A number of Waldman's publications employ a combination of archival research and connoisseurship to identify and reconstruct the careers of previously anonymous artists of the Renaissance. In a long series of essays, he established the identities of such prolific painters as Giovanni Larciani, Bartolomeo Ghetti, Bernardo di Leonardo, Mariotto di Francesco Dolzemele, and others. Waldman is known as a scholar unafraid of controversial topics. In 2007 an international media coup resulted from the claim by Hungarian art historian Mária Prokopp and Zsuzsanna Wierdl art restorer that a fresco in the Archiepiscopal Castle of Esztergom in Hungary was the work of Sandro Botticelli.

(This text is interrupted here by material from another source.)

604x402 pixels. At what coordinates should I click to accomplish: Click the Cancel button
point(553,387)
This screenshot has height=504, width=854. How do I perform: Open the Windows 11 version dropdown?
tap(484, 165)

The official endorsement of their discovery by Hungary's Minister of Culture in a much publicized press conference made debate difficult for by Hungarian academics and curators. Waldman published the first extended refutation of the Botticelli theory, which on the basis of historical and stylistic evidence he described as "abszurdus". That negative judgement has been now reaffirmed by subsequent researchers in Hungary and abroad. In the spring of 2008 Waldman was among a number of scholars who independently identified a painting of the Annunciation in a provincial museum of Hungary, the Móra Ferenc Múzeum in Szeged, as the work of Giorgio Vasari. The work had previously been catalogued by the museum as the work of Agnolo Bronzino. A number of scholars doubted the Vasari attribution. The controversy received considerable public attention after Waldman, writing in the catalogue of an exhibition held at the Szépművészeti Múzeum in 2009, presented a preparatory drawing made by Vasari for the painting and identified it on the basis of documents as part of the lost decorations for the Chapel of St. Michael in the Torre Pia of the Vatican, which Vasari painted for Pope Pius V in 1570-71. Waldman again made headlines in April 2009 when he publicly presented documentary evidence revealing that some time before June 1505 Leonardo da Vinci painted a portrait of his beloved uncle, Francesco da Vinci. He argued that the red-chalk drawing in Turin—one of the most famous drawings in the history of art due to its frequent misidentification as a self-portrait—is likely to be a preparatory study for the lost painting of Leonardo's uncle.
Personal life
Waldman's early childhood, and in particular his relationship with his troubled and abusive father is discussed in a memoir by his sister Sharon Harrigan, Playing with Dynamite.